Il y tombe amoureux de Wilhelmine de Griesheim, qu’il nomme Minette, mais qui est fiancée à un autre. Même s’il est amoureux, cela n’empêche pas Henri de coucher avec d’autres femmes.
Il vit à cette époque à Brunswick, situé à environ 100 km au sud de la ville de Stendal, dont on assume qu’il a adopté le nom dix ans après son séjour en Allemagne, en 1817.
En 1812, Beyle participe à la grande marche napoléonienne sur la Russie et arrive jusqu’à Moscou en septembre dont il reviendra sans grand dommage. La syphilis revient à la charge et il doit prendre deux années de vacances en 1813 et 1814 qu’il va passer en partie à Milan. Il voyage aussi à Florence, où il est tellement submergé d’émotions sensorielles dues à l’art qui l’entoure, qu’on baptisera le Syndrome de Stendhal, décrivant une surcharge sensorielle, après lui.
Il dit en effet : « J’étais arrivé à ce point d’émotion où se rencontrent les sensations célestes données par les Beaux-Arts et les sentiments passionnés. En sortant de Santa Croce, j’avais un battement de cœur, la vie était épuisée chez moi, je marchais avec la crainte de tomber. »
En mars 1818, Stendhal rencontre Matilde Viscontini Dembowski, membre de la famille des Visconti, et l’amour de sa vie.

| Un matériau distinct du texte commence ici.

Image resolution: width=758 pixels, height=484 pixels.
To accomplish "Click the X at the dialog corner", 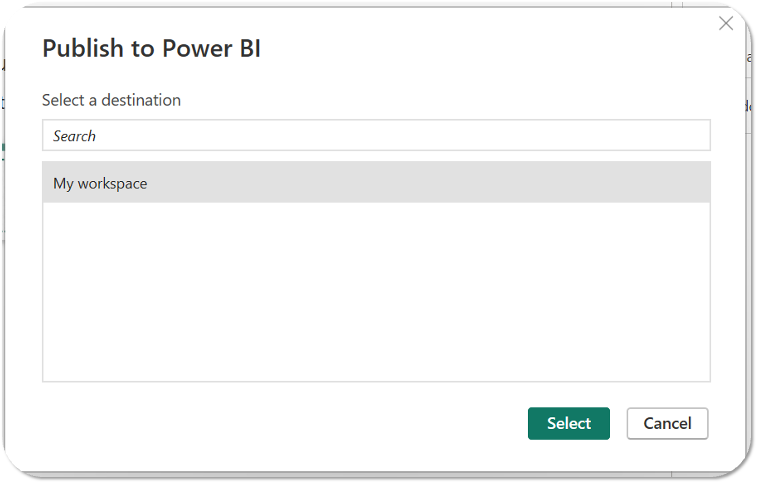I will point(726,23).
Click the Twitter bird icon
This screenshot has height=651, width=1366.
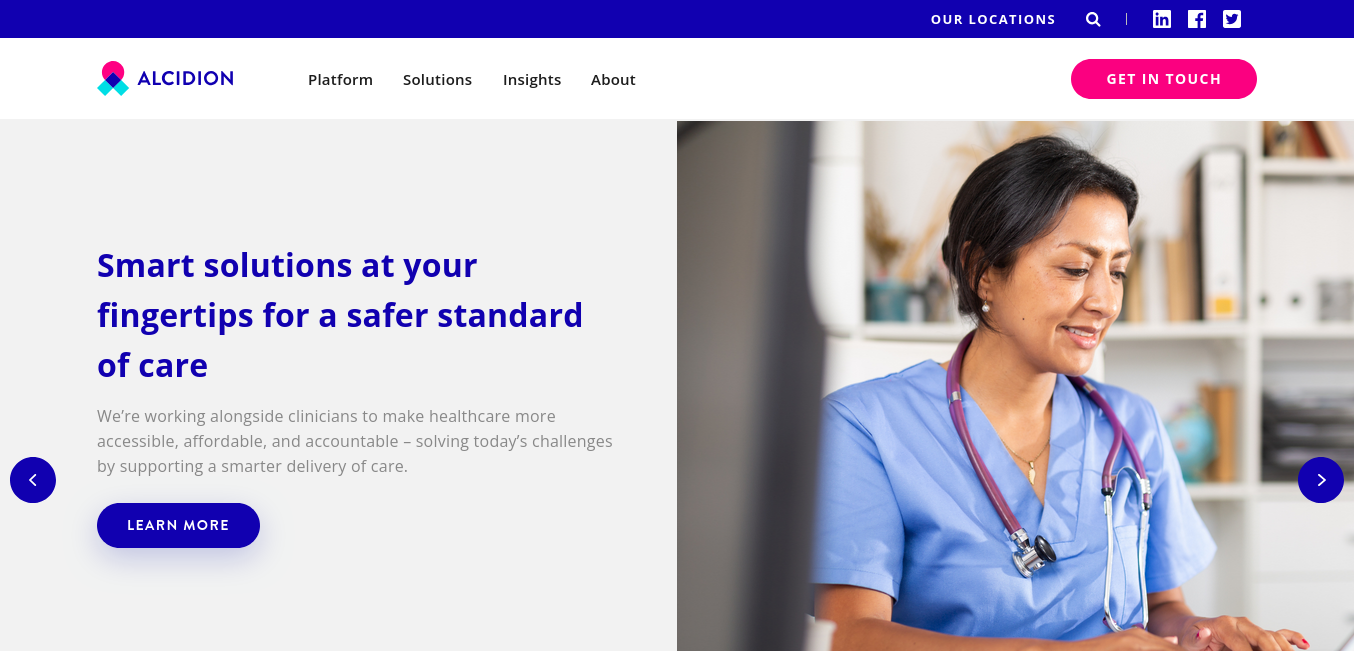tap(1232, 19)
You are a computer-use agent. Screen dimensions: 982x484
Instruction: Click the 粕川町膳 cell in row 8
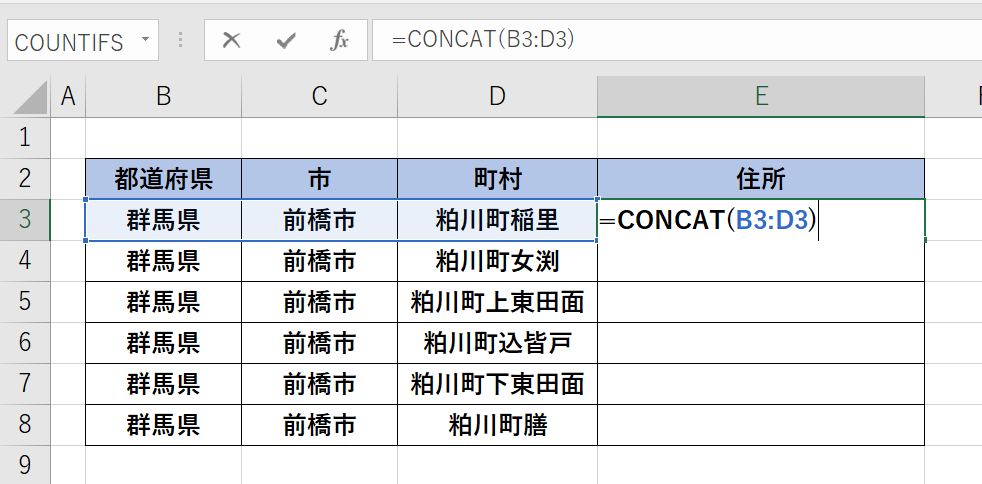pos(497,425)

Elle est mariée avec un général, Jan Dembowski, dont elle vit cependant séparée depuis 1814. Elle restera son obsession jusqu’en 1824, mais comme elle le repousse après avoir entendu d’une amie qu’il était un séducteur, il commet une grossière erreur en 1819. Il la suit, alors déguisé, quand elle se rend chez ses fils. Elle ne le lui pardonnera jamais, malgré les nombreuses excuses d’Henri Beyle.
C’est aussi en 1819 que le père d’Henri Beyle meurt, lui laissant une misère en héritage, ce qui le force à travailler comme journaliste. En 1821, il est forcé de quitter Milan puisqu’on le soupçonne de comploter contre le gouvernement autrichien alors au pouvoir. Il ne retournera plus jamais dans la ville adorée. Il vit à Paris, puis à Londres, puis de nouveau à Paris où il s’installe finalement en 1824. Stendhal est admiré dans les soirées pour sa manière de raconter des histoires, mais aussi choque par certaines de ses idées et ses provocations.

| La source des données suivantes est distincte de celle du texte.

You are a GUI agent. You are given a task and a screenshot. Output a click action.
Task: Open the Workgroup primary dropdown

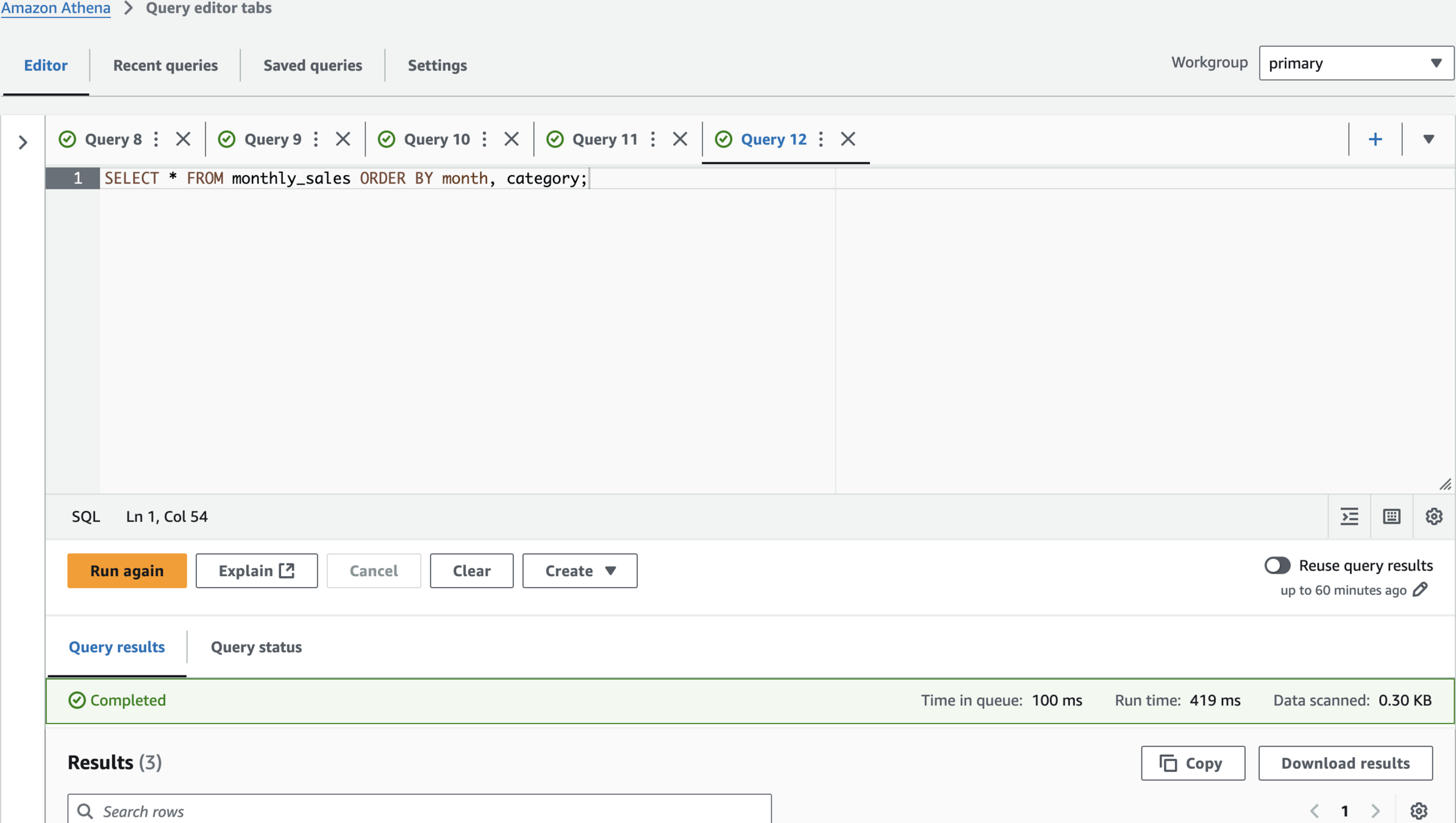tap(1356, 63)
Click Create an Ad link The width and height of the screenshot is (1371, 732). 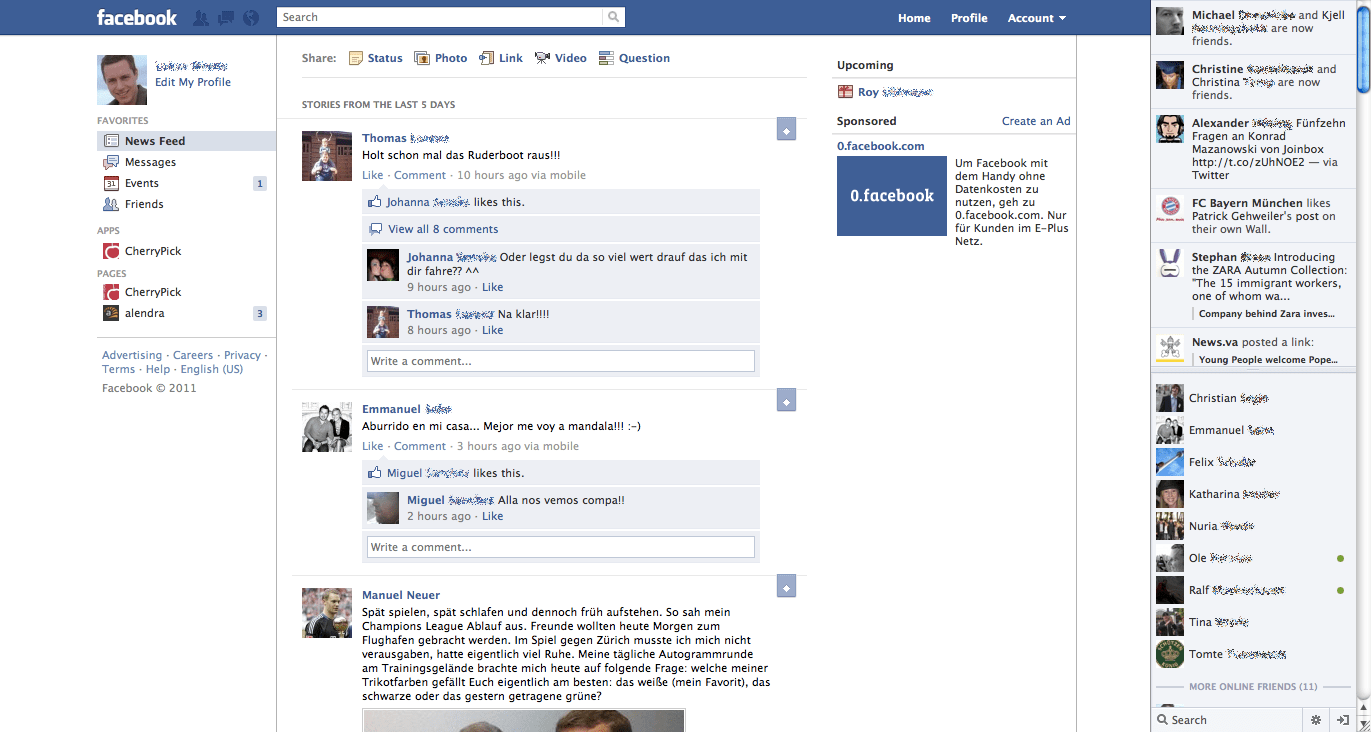coord(1037,120)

Il n’a cessé jusque là de publier des essais, des poèmes et des nouvelles qui pourtant ne rencontrent que des succès modestes. Il est aussi accusé à plusieurs reprises de plagiat, et il est d’ailleurs connu aujourd’hui, qu’il a en effet plagié plusieurs auteurs. De 1824 à 1826, il est l’amant de Clémentine Curial, qui le guérit enfin de sa chère Mathilde.
En 1829, il commence à écrire son second roman, le Rouge et le Noir. Le premier, Armance, n’a pas convaincu le public. Le rouge et le Noir parait le 13 novembre 1830 et confère à Stendhal une certaine notoriété dont il ne perçoit pas grand-chose lui-même puisqu’il est à ce moment-là consul en Italie. C’est aussi le début d’une période particulièrement prolifique dans son écriture : avec deux autobiographies, des romans qu’il n’achèvera pas, mais surtout, Stendhal dicte en seulement 53 jours La chartreuse de Parme qui lui vaut la célébrité, et l’admiration de Balzac. Ce sera la seule publication dont il vivra l’écho de son vivant.
Pourtant, Stendhal sera réellement reconnu comme l’un des plus grands auteurs ayant jamais vécu au début du XXe siècle. Cela tient en grande partie à son approche très psychologique de ses personnages. Il fut même qualifié par Nietzsche de dernier grand psychologue de la France.
Nietzsche écrit : « l’expression la plus réussie de la curiosité et de l’inventivité dont les Français ont fait preuve dans ce domaine des subtils frissons, j’en vois l’incarnation dans Henri Beyle, cet extraordinaire précurseur qui parcourut à une allure napoléonienne, en veneur et en découvreur, l’Europe de son temps et plusieurs siècles de l’âme européenne : il a fallu deux générations pour le rattraper tant bien que mal, pour deviner après lui quelques-unes des énigmes qui le tourmentèrent et le ravirent, cet étonnant épicurien, ce point d’interrogation fait homme, le dernier grand psychologue de la France… »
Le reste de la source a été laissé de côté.